Richard Chudy Custom Cues

 
 
In 1968 I walked into small billiard
supply in Royal Oak, Michigan and never left. It was a new small business. Al and Josie Saffron were the owners and the thought of a business dedicated to pool, billiards and snooker was just fascinating to me. A summer part time job turned full time and eventually into a career. My life as a billiard mechanic was also helping me get through college studying art. This is the time of my life that I leaned the basics of my future career, the rudiments of cue making with a foundation in art.
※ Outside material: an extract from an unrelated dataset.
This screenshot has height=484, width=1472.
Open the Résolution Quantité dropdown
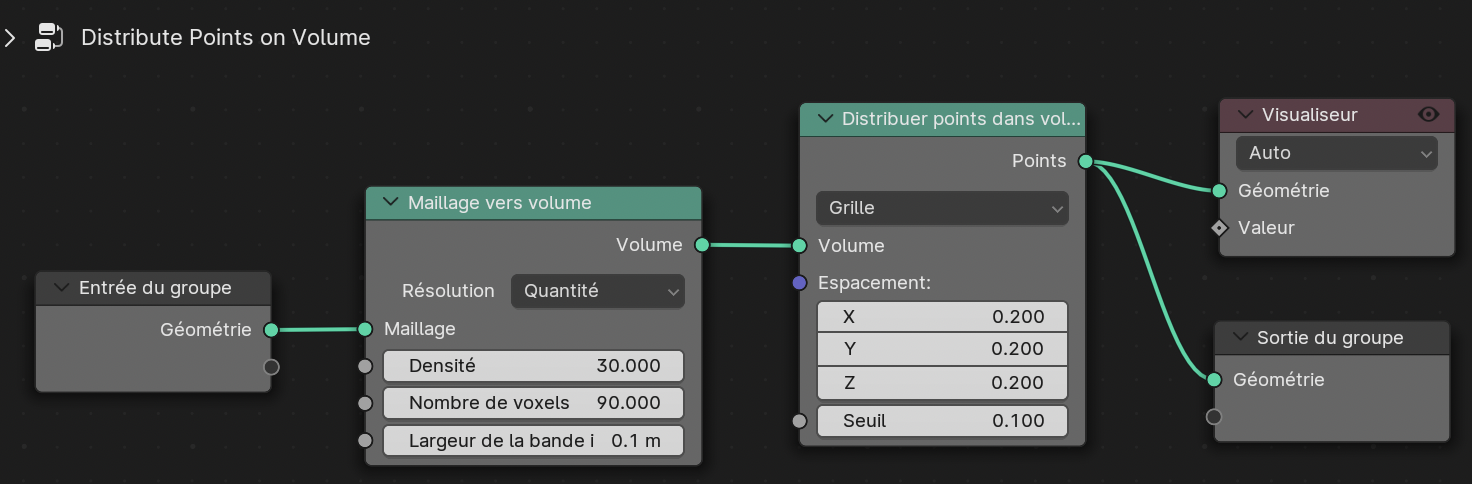click(x=597, y=291)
In 1977 I made a move to California to join a family business and started to raise my family. But pool was in my blood and I started recovering and repairing pool tables where I played in the area. This small business fed itself for many years and where there were pool tables there were pool cues that also needed repair.


By 1985 a small cue business was starting to grow. I had made my very first cues about 10 years earlier but now it was becoming more serious and it seemed that everything I’d done in my life up until now was helping form this new business. It was true serendipity.


The American Cuemakers Association was formed in 1992. I became a member in 1993 and served on the board of directors for several years. The Showcase of American Cue Art was held at the Biltmore Hotel in Las Angeles in 1995. I was an original participant. I have also been included in every Gallery of American Cue Art show held in the past. I was also instrumental in organizing the first cue show at the National Arts club in New York City in 1999.  The Showcase and Gallery shows lead to the creation of the Academy of American Cue Art of which I am a founding member along with Thomas Wayne, Jerry McWorter, Jim Staddum and Richard Black. In 2002 the International Cue Collectors Show (ICCS) was created by Bill Stroud  of Joss West. I have participated in all of their events to date.


rc3 cues have appeared in all of the major collections commissioned by ICCS members and this can all be capped off by being invited into the collection of cues in the Museum of American History at the Smithsonian Institution.